Au cours des quatre dernières années, 148 organisations ont été inscrites au registre des « agents de l’étranger », dont 27 ont totalement fermé. Ces ONG jouent un rôle important dans la protection des droits des citoyens ordinaires. Dans de nombreux cas, elles ont fourni des services que l’État n’assurait pas, comme une assistance juridique ou un soutien psychologique aux victimes de discriminations ou de violences et une surveillance environnementale. Ces contributions vitales au bien-être des citoyens de Russie sont désormais bloquées ou menacées, car les ONG risquent d’être – ou sont – considérées comme prenant part à des « activités politiques » et qualifiées d’« agents de l’étranger » au titre de la loi de 2012.

Les modifications apportées à cette loi au mois de juin 2016 n’ont servi qu’à élargir le champ d’application déjà vaste des « activités politiques » interdites, afin d’inclure quasiment toute forme de commentaire sur la politique gouvernementale ou l’action des pouvoirs publics.

Amnesty International s’est penchée sur le cas de plus d’une dizaine d’ONG figurant sur la liste des « agents de l’étranger » et a mené des entretiens avec leurs dirigeants et leurs employés.
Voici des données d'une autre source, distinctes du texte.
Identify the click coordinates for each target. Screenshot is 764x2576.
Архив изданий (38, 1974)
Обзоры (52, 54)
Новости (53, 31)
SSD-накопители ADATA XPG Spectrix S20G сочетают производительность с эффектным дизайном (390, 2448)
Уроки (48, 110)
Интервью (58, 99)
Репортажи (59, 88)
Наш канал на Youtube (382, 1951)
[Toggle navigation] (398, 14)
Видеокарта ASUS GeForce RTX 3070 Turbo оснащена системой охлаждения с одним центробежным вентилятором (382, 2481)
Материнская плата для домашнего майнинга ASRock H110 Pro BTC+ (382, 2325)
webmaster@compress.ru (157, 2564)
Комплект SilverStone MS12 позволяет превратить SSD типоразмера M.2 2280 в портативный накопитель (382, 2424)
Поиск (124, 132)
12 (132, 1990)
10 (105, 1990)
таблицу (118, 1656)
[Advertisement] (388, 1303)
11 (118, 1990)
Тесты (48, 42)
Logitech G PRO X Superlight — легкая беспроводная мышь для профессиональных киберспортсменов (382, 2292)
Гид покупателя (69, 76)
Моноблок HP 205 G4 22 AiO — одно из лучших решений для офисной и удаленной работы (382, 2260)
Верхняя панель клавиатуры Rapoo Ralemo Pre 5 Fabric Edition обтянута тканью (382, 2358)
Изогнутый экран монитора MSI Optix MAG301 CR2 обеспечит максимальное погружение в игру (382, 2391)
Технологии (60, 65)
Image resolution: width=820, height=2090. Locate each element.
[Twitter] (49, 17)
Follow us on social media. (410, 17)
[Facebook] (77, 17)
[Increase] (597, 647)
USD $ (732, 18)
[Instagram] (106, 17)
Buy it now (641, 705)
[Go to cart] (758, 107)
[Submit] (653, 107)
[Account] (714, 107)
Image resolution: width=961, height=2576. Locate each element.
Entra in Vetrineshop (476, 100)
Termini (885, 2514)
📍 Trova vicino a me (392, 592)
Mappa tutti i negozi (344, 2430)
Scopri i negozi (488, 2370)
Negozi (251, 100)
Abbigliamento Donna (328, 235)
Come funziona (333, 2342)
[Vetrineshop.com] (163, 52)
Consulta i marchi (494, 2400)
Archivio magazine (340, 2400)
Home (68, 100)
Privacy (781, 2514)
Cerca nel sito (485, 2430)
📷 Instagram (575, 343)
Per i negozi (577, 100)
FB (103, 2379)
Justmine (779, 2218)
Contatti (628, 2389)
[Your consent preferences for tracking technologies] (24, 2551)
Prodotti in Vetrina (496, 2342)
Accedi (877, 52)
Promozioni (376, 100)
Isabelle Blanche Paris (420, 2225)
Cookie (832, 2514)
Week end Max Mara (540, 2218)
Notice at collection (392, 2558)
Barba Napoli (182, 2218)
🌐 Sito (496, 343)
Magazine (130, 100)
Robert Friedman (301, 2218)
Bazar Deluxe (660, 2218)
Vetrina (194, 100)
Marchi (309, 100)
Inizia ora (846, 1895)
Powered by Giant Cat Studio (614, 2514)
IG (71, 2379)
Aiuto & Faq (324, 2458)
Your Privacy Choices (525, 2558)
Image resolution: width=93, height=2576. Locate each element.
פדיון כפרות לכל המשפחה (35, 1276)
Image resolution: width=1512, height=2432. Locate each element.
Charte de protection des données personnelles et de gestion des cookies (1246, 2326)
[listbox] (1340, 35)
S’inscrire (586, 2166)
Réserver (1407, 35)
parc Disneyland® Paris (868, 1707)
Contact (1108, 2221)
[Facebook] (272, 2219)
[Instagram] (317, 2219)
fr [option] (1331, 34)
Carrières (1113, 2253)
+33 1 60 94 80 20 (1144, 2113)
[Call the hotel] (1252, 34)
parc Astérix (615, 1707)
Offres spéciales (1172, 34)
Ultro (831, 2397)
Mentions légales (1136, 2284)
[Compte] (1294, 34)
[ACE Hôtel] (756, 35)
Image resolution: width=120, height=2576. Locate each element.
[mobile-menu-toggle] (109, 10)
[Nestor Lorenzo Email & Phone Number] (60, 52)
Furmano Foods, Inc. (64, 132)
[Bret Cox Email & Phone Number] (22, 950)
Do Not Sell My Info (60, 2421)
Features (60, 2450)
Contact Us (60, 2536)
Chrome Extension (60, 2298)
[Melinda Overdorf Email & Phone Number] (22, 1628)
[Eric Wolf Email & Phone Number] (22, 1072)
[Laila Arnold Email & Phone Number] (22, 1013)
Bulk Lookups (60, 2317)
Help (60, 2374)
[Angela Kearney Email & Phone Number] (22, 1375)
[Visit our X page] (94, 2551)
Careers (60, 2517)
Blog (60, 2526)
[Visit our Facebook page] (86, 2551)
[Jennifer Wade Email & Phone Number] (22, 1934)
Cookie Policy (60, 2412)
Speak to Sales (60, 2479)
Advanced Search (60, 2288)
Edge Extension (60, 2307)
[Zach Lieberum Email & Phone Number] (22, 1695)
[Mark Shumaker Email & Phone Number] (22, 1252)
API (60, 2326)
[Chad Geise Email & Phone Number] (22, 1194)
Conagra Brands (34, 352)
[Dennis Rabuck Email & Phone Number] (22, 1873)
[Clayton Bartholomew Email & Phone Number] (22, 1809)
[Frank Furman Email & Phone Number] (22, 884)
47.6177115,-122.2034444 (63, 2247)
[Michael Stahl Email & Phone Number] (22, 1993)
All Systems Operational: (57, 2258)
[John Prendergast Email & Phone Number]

Elles englobent des organisations travaillant sur tout un éventail de sujets, notamment la discrimination, la protection des droits des femmes et des personnes LGBTI, la préservation de la mémoire historique, les recherches universitaires, la réforme de la justice pénale et du système carcéral, les droits des consommateurs et les questions liées à l’environnent. Toutes ces organisations ont en commun la volonté d’amener les citoyens à évaluer de manière critique la politique mise en œuvre par le gouvernement.

Si le financement en Russie a toujours été limité, il est encore plus difficile d’y avoir accès depuis la diabolisation des ONG dans les médias russes. Conséquence de la loi sur les « agents de l’étranger », les fonds provenant de l’étranger – seule alternative possible pour les ONG – sont devenus une source de financement dangereuse, porteuse de risques considérables en termes de réputation et de légalité. Toute ONG qui dispose de fonds étrangers et prend part à des activités considérées comme politiques est susceptible de tomber sous le coup de cette loi.

« Il est clair que le principal objectif des autorités russes est d’étouffer le développement d’une société civile très engagée et de la remplacer par des partisans dociles et dépendants de la politique gouvernementale. Cette politique de la terre brûlée vis-à-vis de la société civile ne sert pas les intérêts à long terme de la Russie », a déclaré Sergueï Nikitine.

Alors que la loi dispose clairement que « les activités visant à protéger le monde végétal et animal » ne doivent pas être considérées comme « politiques », au moins 21 organisations de défense de l’environnement figurent sur le registre des « agents de l’étranger ».

Lorsque le centre environnemental Dront, dont le siège se trouve à Nijni Novgorod (en Russie centrale), a déposé une requête afin d’être retiré de la liste, sa demande a été refusée au motif qu’il avait reçu des fonds de l’étranger. Les trois sources de financement citées étaient les suivantes : 500 roubles (environ 7 euros) de Bellona-Mourmansk pour s’abonner au journal de Dront, Bereginja ; un emprunt à une autre ONG de défense de l’environnement référencée comme un « agent de l’étranger », Zelenyi Mir (Monde vert), que Dront a remboursé avant l’inspection ; et, encore plus surprenant, une subvention de Sorabotnichestvo, fondation gérée par l’Église orthodoxe russe.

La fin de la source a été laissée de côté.